Gothic Dublin by Pat Liddy
Ireland, along with its capital city, Dublin, would not be the first place that springs to mind when considering blood-drenched vampires, the shambling, vacuous ‘undead’, the terrifying threats of the damned or the ghoulish happenings on the dark side of Halloween. Yet, in many ways, this is where it all began way back in the creepy mists of time and in the shadowy literature of the Victorian era.
The medieval and later periods in Dublin saw massacres of citizens, plagues and pestilences, hunger and poverty, public hangings and beheadings, tortures, religious persecutions, unjust imprisonment in dungeons and exile as slaves or deportees. A hapless place to live for many and reason enough for a myriad of ghost stories and tales of hauntings. Even place names carry reminders of a distressed past: Misery Hill, Hangman’s Lane, Gallows Hill, Hell and Blackpitts (where Black Death victims were buried – sometimes alive – in mass graves).
The stories of ghoulish body-snatching from Dublin cemeteries are legion at a time before the Anatomy Act was passed in 1830, fearless men, in the pay of the city’s several medical schools, would disinter freshly-buried bodies for dissection by the students. Only a few years ago the bones of some two hundred of these corpses were found in a former pit in Trinity College. As you would expect there are rumours of ghosts in Trinity College, in theatres, in Dublin Castle, in old libraries, around the Old City Walls, under Smithfield Square and so on. The most unfortunate ghost is that of Robert Emmet, a revolutionary who was beheaded in 1803 and his ghost is said to haunt the Brazen Head pub. Most unfortunate for him; headless in a pub!
Thousands of years ago, when Ireland was still covered in forests, the scattered communities handed down, from generation to generation, their stories of unavoidable intercourse with the underworld of ethereal spirits and avenging spectres out to wreak havoc among the living. Irish mythology, springing from pre-history into Celtic times and beyond, has produced copious narratives of the weird and the nether regions.
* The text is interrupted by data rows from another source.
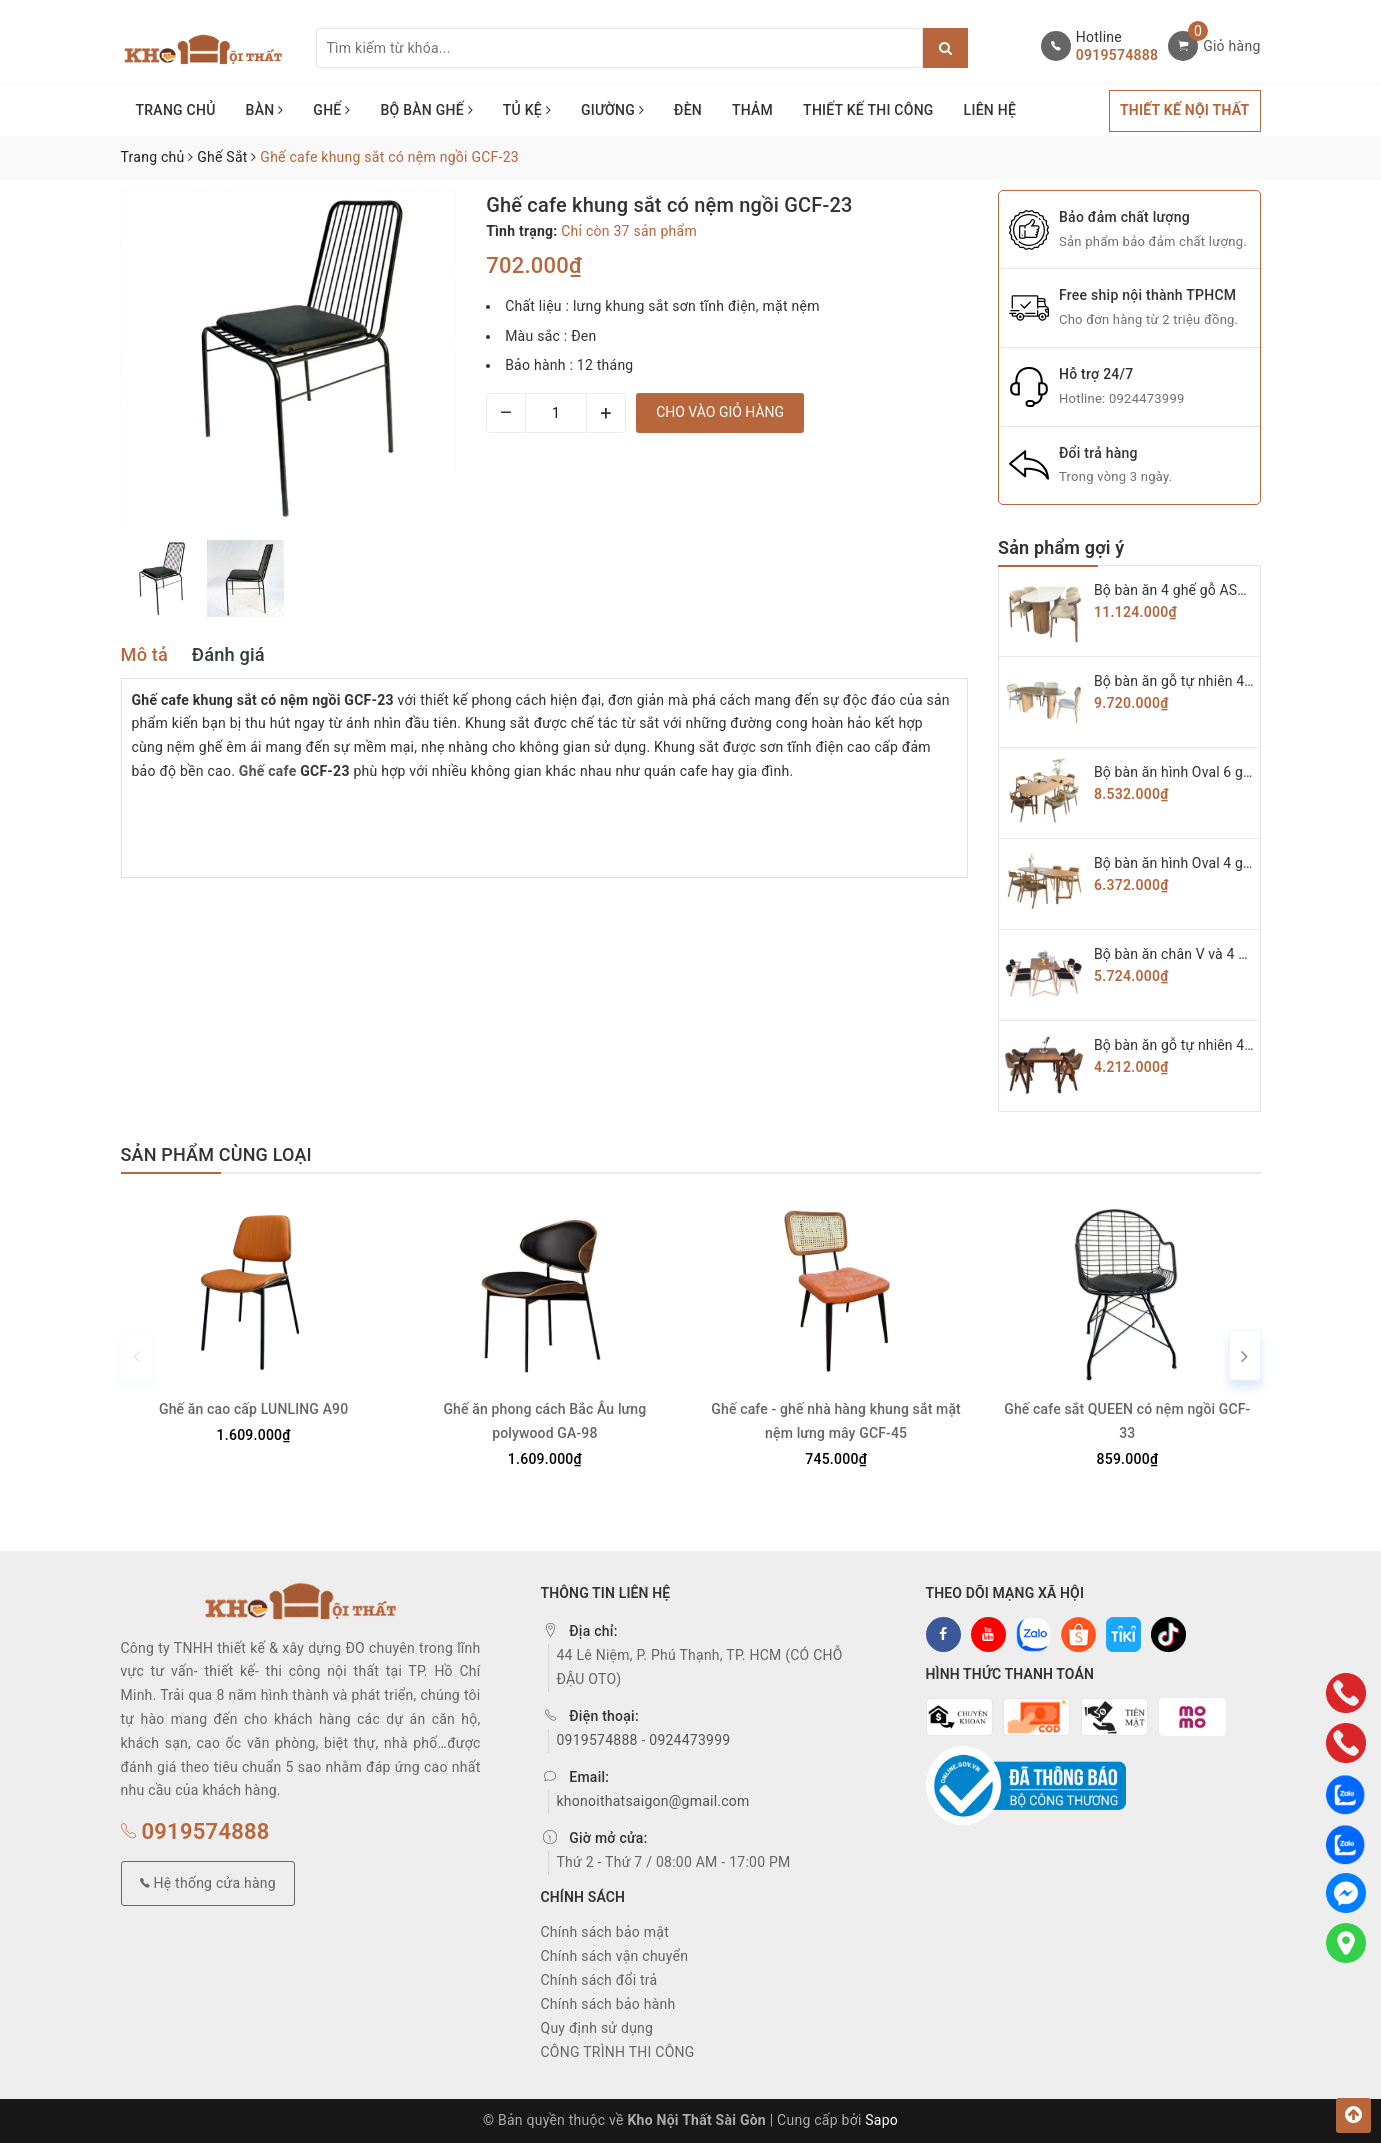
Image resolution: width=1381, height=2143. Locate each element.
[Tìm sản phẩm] (620, 48)
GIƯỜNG (612, 110)
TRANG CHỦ (176, 110)
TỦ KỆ (527, 110)
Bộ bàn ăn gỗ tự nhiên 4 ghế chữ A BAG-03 (1228, 1045)
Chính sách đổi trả (599, 1980)
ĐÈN (688, 110)
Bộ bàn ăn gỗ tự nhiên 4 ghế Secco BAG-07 (1229, 681)
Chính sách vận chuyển (615, 1956)
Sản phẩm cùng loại (216, 1154)
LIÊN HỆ (990, 110)
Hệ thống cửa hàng (208, 1882)
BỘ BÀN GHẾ (426, 110)
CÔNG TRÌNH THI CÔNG (618, 2052)
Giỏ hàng (1231, 46)
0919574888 (1117, 55)
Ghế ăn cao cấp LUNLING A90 (253, 1409)
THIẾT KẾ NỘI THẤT (1185, 110)
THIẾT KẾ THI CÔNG (868, 110)
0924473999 (1147, 398)
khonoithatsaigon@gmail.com (653, 1801)
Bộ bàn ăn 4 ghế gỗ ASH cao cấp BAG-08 (1223, 590)
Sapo (881, 2120)
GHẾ (331, 110)
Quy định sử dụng (597, 2028)
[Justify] (945, 48)
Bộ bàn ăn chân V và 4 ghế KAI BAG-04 (1216, 954)
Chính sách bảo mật (605, 1932)
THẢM (752, 110)
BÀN (265, 110)
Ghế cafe (268, 771)
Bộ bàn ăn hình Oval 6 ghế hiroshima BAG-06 (1235, 772)
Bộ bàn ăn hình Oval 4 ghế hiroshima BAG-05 (1235, 863)
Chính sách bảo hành (608, 2004)
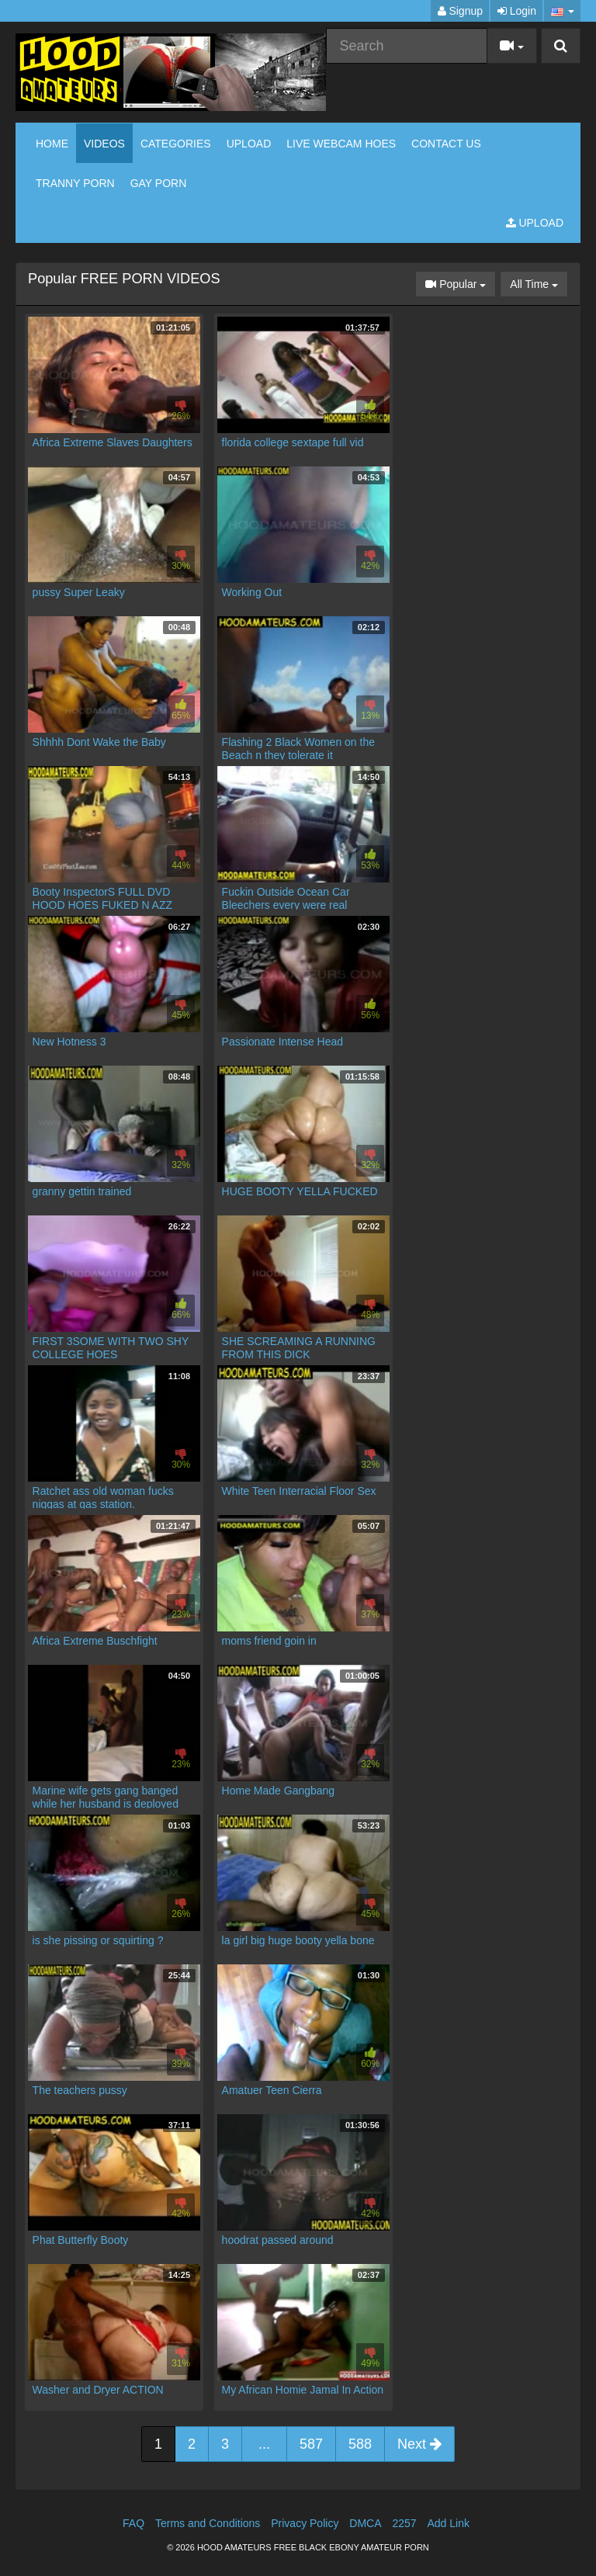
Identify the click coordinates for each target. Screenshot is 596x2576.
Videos (104, 143)
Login (516, 11)
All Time (539, 283)
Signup (460, 11)
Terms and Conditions (207, 2523)
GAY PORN (158, 183)
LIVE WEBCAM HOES (341, 143)
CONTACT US (446, 143)
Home (52, 143)
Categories (175, 143)
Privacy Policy (304, 2523)
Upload (249, 143)
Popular (460, 283)
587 (311, 2444)
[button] (562, 11)
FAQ (133, 2523)
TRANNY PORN (75, 183)
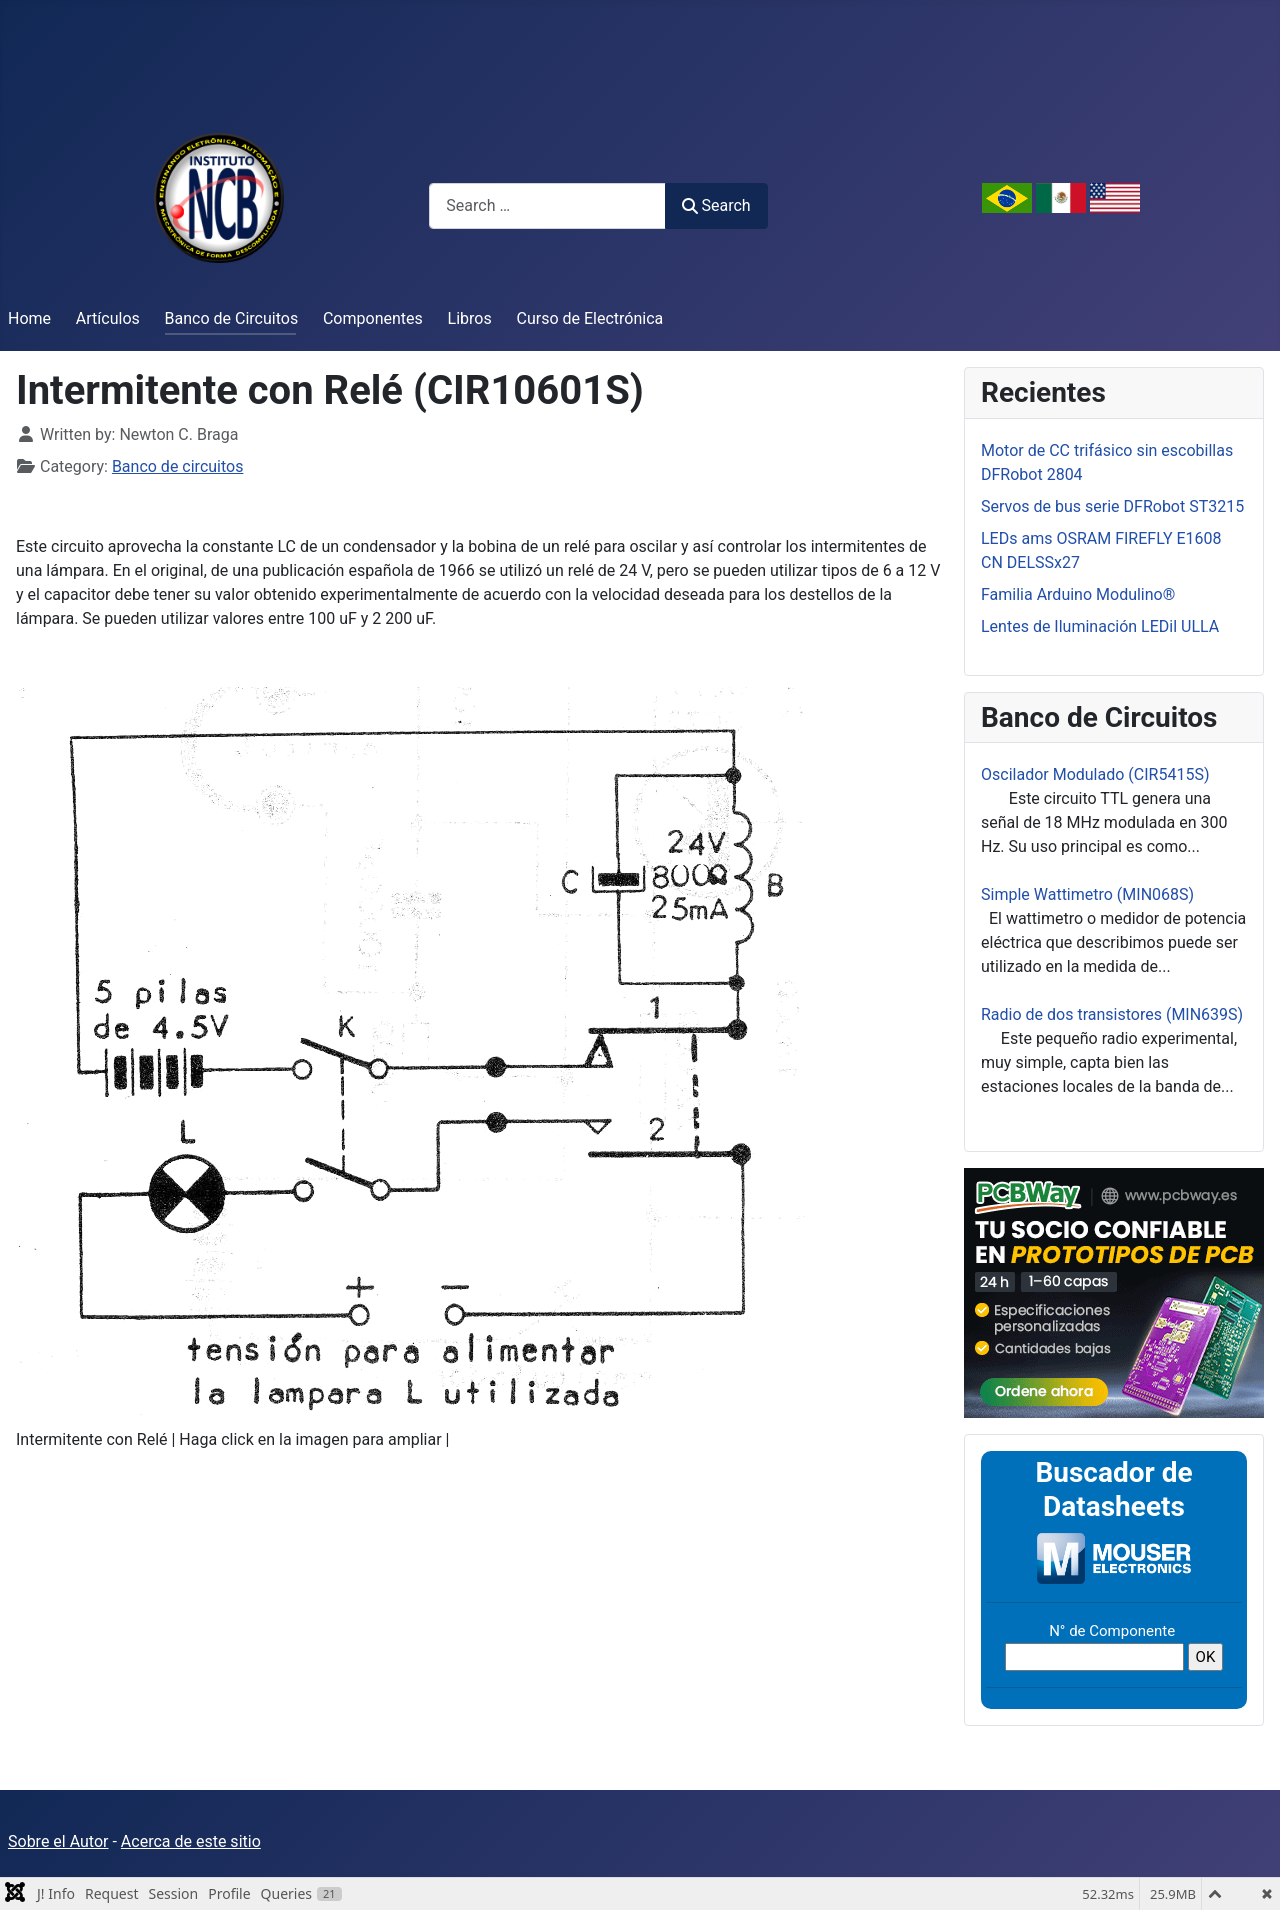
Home (29, 318)
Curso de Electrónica (590, 318)
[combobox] (547, 205)
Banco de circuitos (178, 466)
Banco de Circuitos (232, 318)
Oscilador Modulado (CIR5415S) (1095, 774)
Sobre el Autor (58, 1841)
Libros (470, 318)
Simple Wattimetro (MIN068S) (1087, 894)
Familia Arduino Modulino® (1078, 594)
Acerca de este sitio (191, 1841)
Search (716, 205)
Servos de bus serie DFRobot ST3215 (1112, 506)
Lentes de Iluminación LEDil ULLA (1100, 626)
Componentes (373, 318)
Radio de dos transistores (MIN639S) (1112, 1014)
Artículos (108, 318)
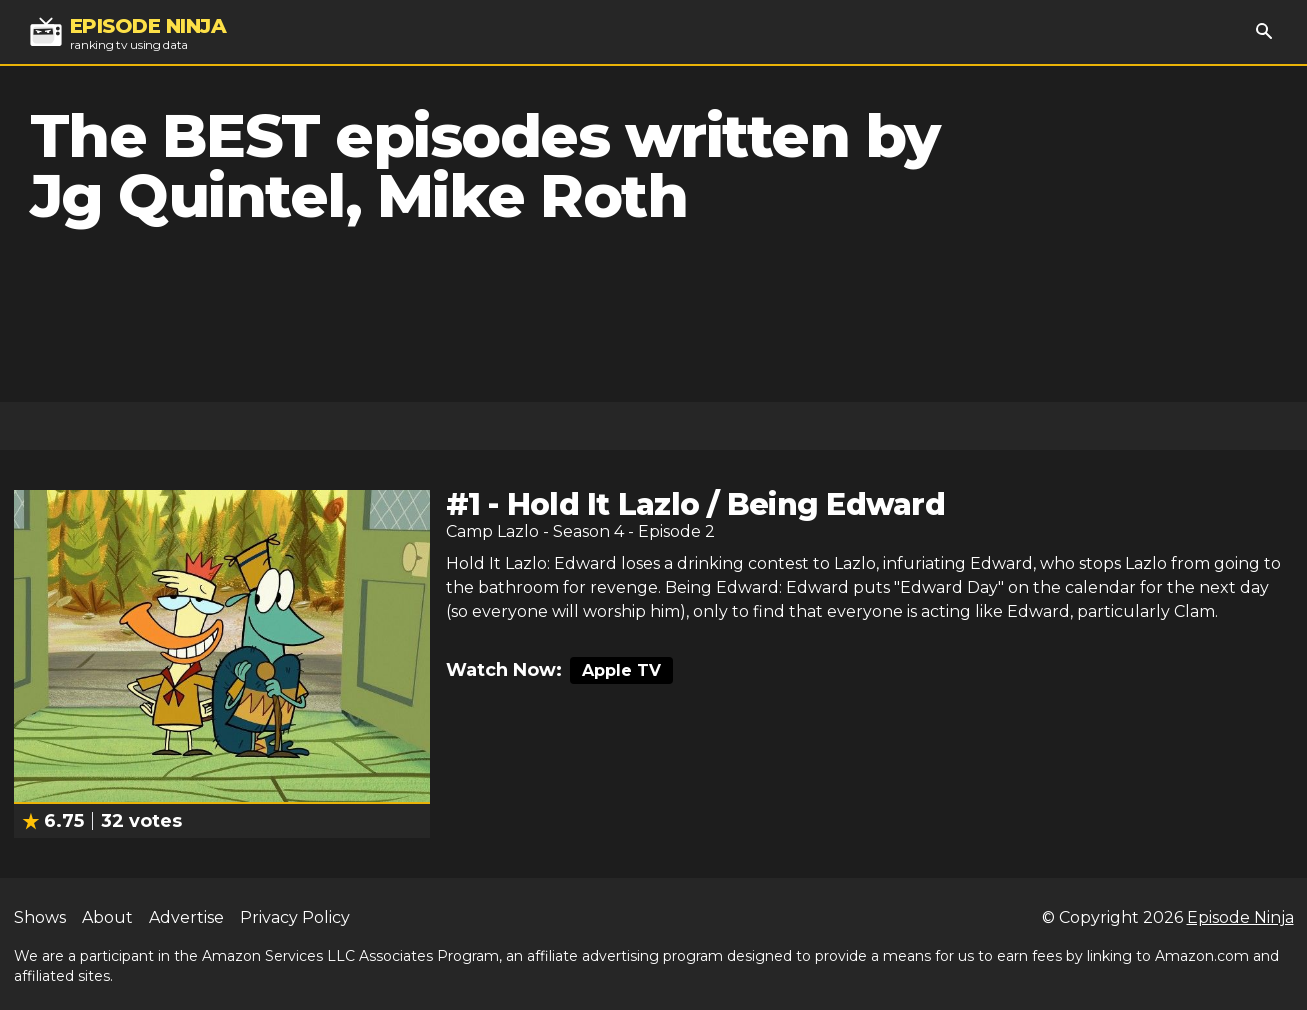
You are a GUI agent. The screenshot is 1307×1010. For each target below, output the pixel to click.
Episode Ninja (1240, 917)
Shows (40, 917)
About (107, 917)
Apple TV (621, 670)
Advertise (186, 917)
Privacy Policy (295, 917)
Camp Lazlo (492, 531)
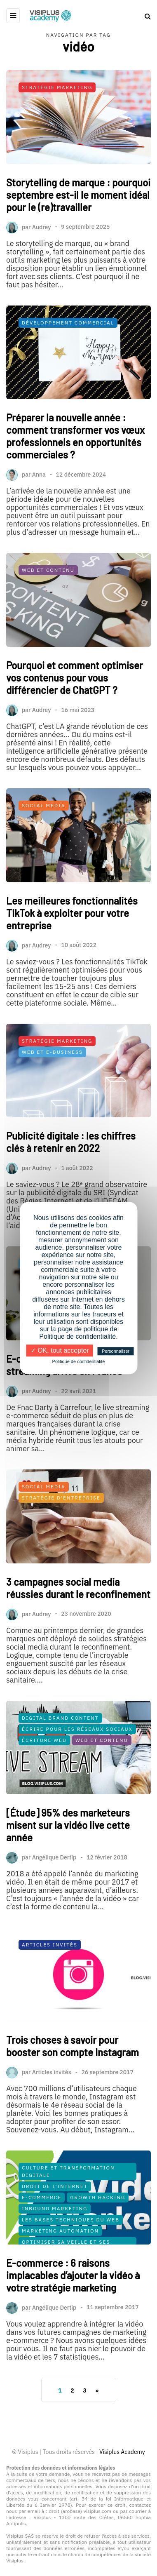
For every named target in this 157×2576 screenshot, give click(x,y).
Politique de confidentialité (78, 1361)
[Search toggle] (144, 16)
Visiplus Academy (122, 2452)
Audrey (41, 226)
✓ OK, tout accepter (59, 1350)
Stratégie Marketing (57, 87)
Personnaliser (115, 1351)
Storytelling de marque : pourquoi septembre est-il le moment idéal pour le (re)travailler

Because the Roman armies never came to Ireland, the old Gaelic order survived in parts of the county right up to the 16th century and the memory of that system lasted even into the modern era.
It is from these earliest times that the stories of Banshees (avenging female spirits) and the Sidhe (fairies) emanate. Warriors on their way to war supposedly saw Banshees washing blood from tunics and severed limbs, a portent of their own demise in the coming war. In more recent times to hear the wailing of a banshee was the dreaded signal that someone in the family was about to die. Fairies descended from a defeated prehistoric tribe called the Tuatha de Danann who were banished to live underground where they lived on their wits and mischief, thus giving rise to the myth of the Leprechauns. Their entrance to the nether regions was through the Sidhe or fairy mound and to this day some farmers are too superstitious to level little hillocks on farms that according to local legend are believed to be fairy mounds.
Altogether more sinister are the ancient tales associated with the Celtic feast of Samhain, traditionally held at the end of October when the harvest was gathered in and the long, cold winter was looming. It was then that the ‘undead’ emerged from the mysterious, dark recesses of the next life and stalked the land to ruin crops, to slay herds and to seek vengeance on their former enemies. The only way to protect yourself and your household was to hang erstwhile enemies’ severed heads outside the door to dissuade their entry. Samhain has evolved into today’s Halloween and the skull has morphed into the hollowed-out pumpkin. Irish emigrants in the 18th and 19th century brought many of their legends and customs over to the New World and Halloween was one of them. The Christian Church took the pagan festival of Samhain and turned into the feast of All Saints or All Hallows and the day leading into this feast was simply know as All Hallows Eve or Halloween.
But we Irish have taken the world of ghouls, demons, goblins, zombies and vampires into a whole new realm. In fact, it was a pair of Dubliners who released the image of blood-sucking vampires onto an unsuspecting world. Vampirism was not a new phenomenon but it received a more international audience thanks to these two authors. Joseph Sheridan Le Fanu, of Huguenot descent, was a reclusive writer who specialised in ghost stories but his most chilling work was Camilla, the riveting story of a female lesbian vampire – a characterisation that was a bit risqué for publicly prudish Victorian society. Le Fanu inspired a fellow Dubliner who brought the genre to a whole new level. This was Bram Stoker who published his horrifying and gory novel Dracula, published in 1897, twenty-five years after Carmilla. Stoker’s working title for the book was The Undead, a reference to the stories his mother used to tell from Irish mythology and from more contemporary cholera epidemics when his mother witnessed people who were afflicted with the disease being literally buried alive lest they contaminate others around them! Dracula has since inspired more than a thousand movies and countless books and is one of the most successful publications of all time. Every October in Dublin, true to its Gothic reputation, the city hosts the Bram Stoker Festival which this year takes place 27 – 30 October.